2.4 | Statistical analyses
All statistical analyses and calculations were conducted in R (version
3.5.1, R Core Team, 2016). Tests for trait-environment relationships
were performed using single and multiple ordinary least-squares
regression models, with the average colour lightness and body size of
Odonata assemblages as dependent variables and climatic variables as
independent variables. Differences in the slopes of the relationships of
colour lightness and body size with climatic variables between lentic
and lotic habitats were determined by fitting interaction terms between
the independent variables and habitat type. In all models, independent
variables were scaled and centred (z-standardised) to facilitate their
comparison. To ensure very low mulitcollinearity among predictors, the
variance-inflation factors (vif) for the predictor variables in
regression models were checked using the vif function of the
R-package car (Table S2; Fox et al., 2016).

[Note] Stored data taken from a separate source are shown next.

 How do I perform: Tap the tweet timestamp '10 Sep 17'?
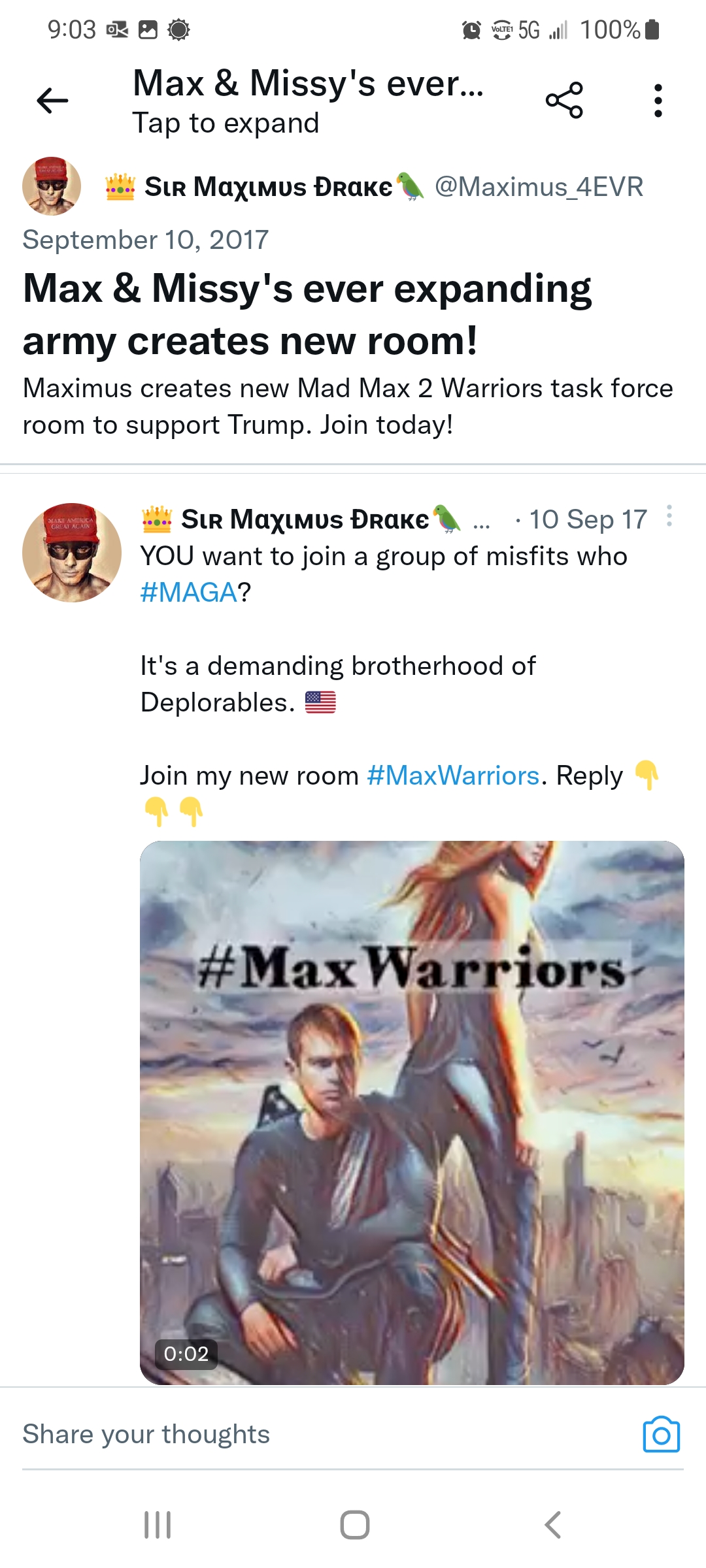pyautogui.click(x=588, y=520)

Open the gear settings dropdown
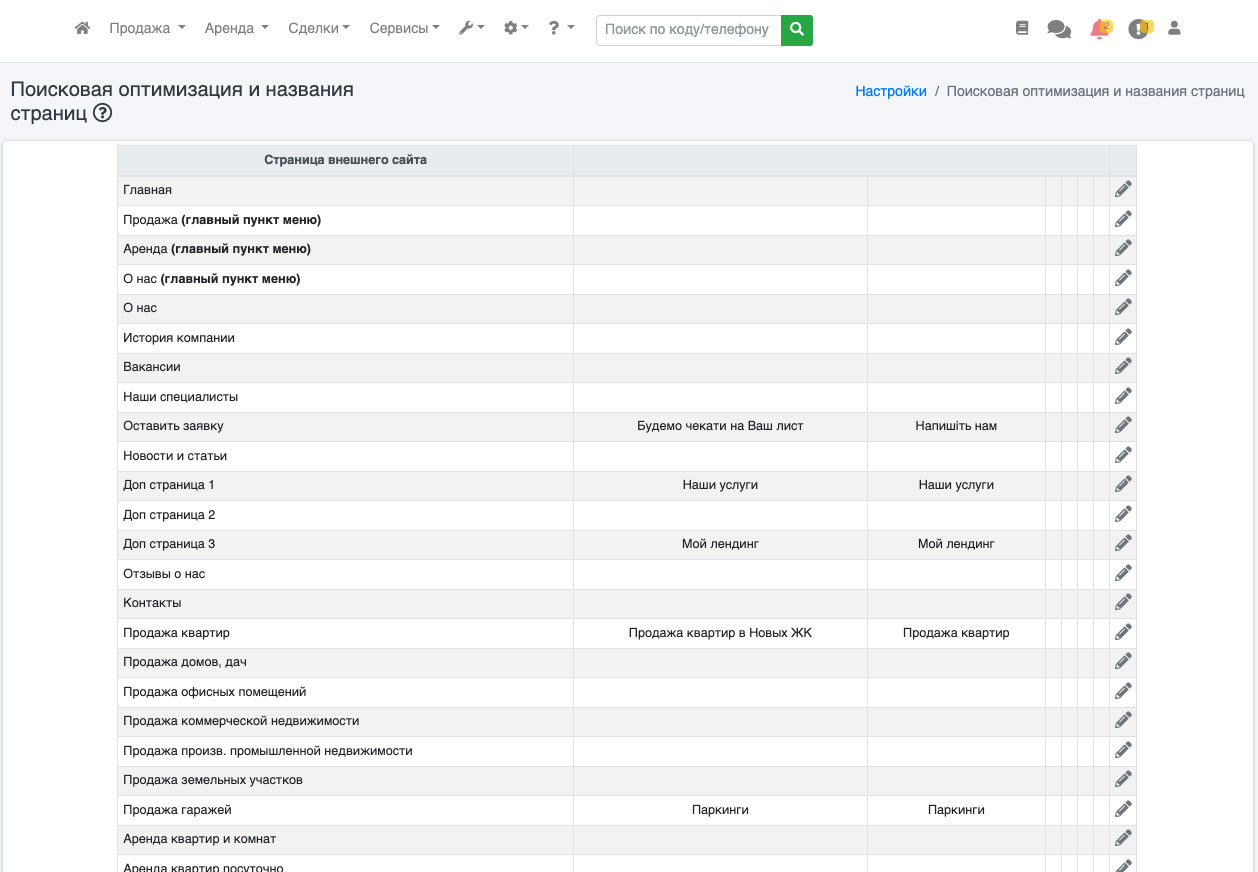coord(516,29)
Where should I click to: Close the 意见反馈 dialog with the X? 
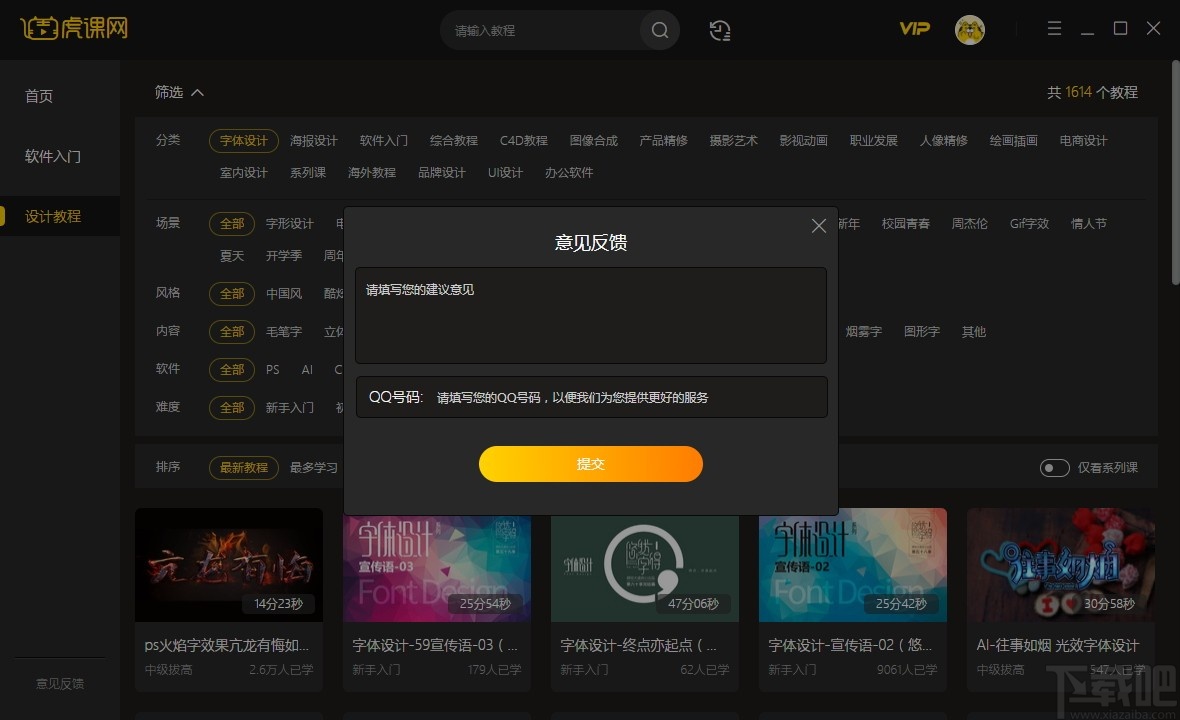[818, 226]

Since spatial autocorrelation in the survey data could violate the
assumptions of our statistical models, i.e., that all data points are
independent of each other, spatial correlograms of the model residuals
were calculated using functions of the R-package ncf (Bjornstad,
2016). These correlograms indicated significant spatial autocorrelation
in our data. Therefore, all analyses were repeated using spatial
autoregressive error models (Dormann, 2007) that included a spatial
distance weight according to the model-specific point of spatial
independence (extracted from spatial correlograms shown in Figs S1-S2).